Nationally, measles has tallied nearly 18,000 cumulative cases and 41 deaths across other Mexican states in 2026. None of those deaths have occurred in BCS. The epicenter of the outbreak remains in central Mexico, with Jalisco alone accounting for roughly 1,600 cases.
Nursing Brigades Target High-Density Neighborhoods
Guluarte Castro credited nursing brigades that have conducted door-to-door outreach in high-density neighborhoods across La Paz, Los Cabos, and other population centers. These mobile teams have focused on reaching residents who may not visit clinics regularly, including children under five and adults who missed childhood vaccinations.
BCS did briefly lose its “zero case” status earlier in 2026, with at least one confirmed case reported in February.

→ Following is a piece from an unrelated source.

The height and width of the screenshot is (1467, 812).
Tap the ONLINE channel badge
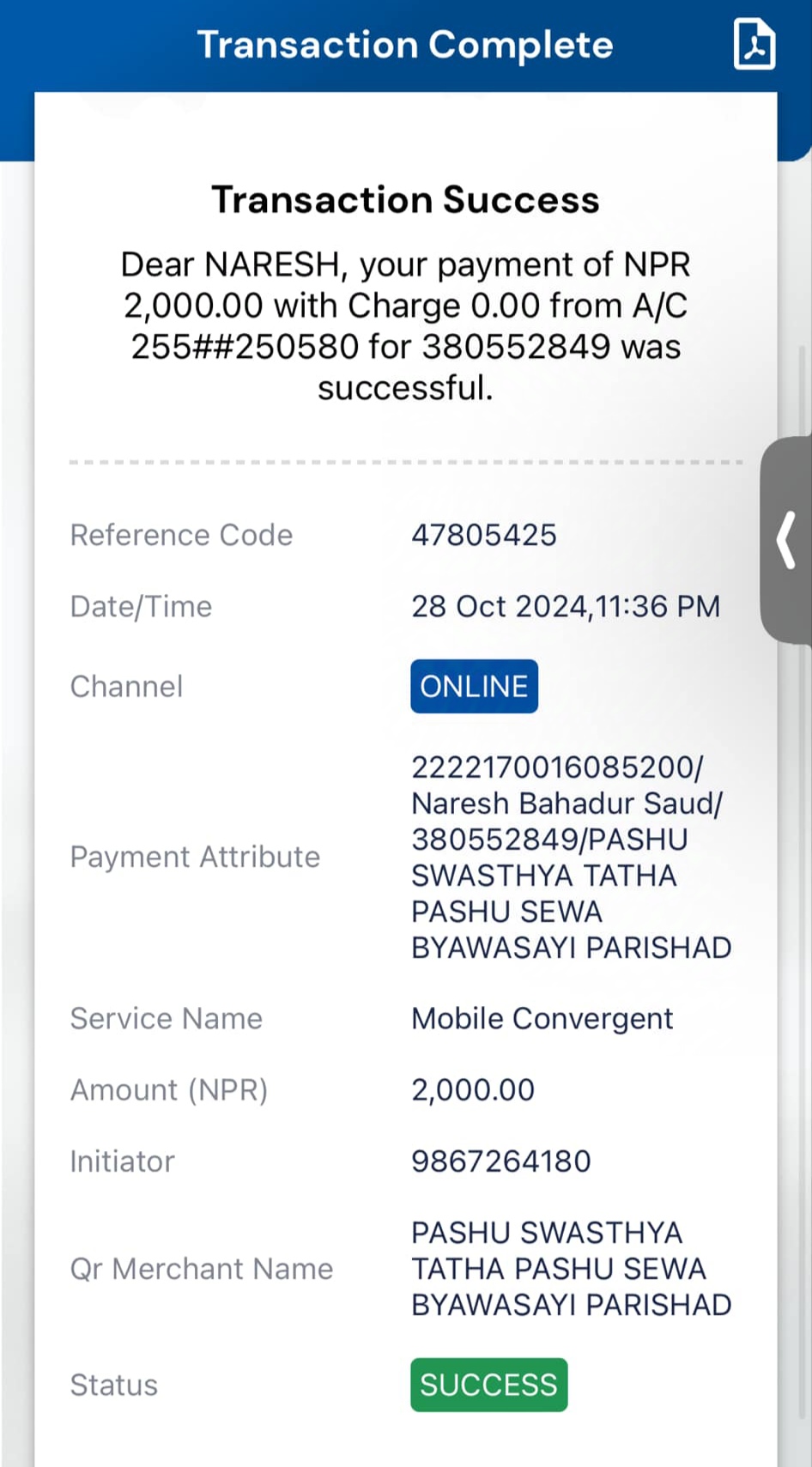click(x=474, y=686)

The state has since returned to a clean streak of more than 70 consecutive days with no new infections, according to the state government’s latest update.
National Outbreak Provides Stark Contrast
The contrast with the rest of Mexico is sharp. Neighboring Baja California, to the north, confirmed at least six measles cases in late 2025, prompting mass vaccination clinics in Mexicali, Tijuana, and Ensenada. BCS has avoided that level of spread, which officials attribute to the sustained pace of vaccinations: 101,000 doses across a state with a population of roughly 800,000.
The CDC and California’s Department of Public Health have also issued travel advisories urging anyone headed to Mexico to verify their MMR (measles, mumps, rubella) vaccination status before departure. Measles is highly contagious and spreads through respiratory droplets.
Dengue Prevention Now Takes Priority
With the measles campaign holding steady, BCS health authorities are shifting attention to dengue prevention ahead of the 2026 Pacific hurricane and tropical cyclone season. Officials are deploying larvicide treatments across 649,000 homes statewide and rolling out the Wolbachia mosquito-control method in Los Cabos. Wolbachia involves releasing mosquitoes carrying a natural bacterium that reduces their ability to transmit dengue and other viruses.
The state government published the vaccination and dengue prevention update on its official website, bcs.gob.mx.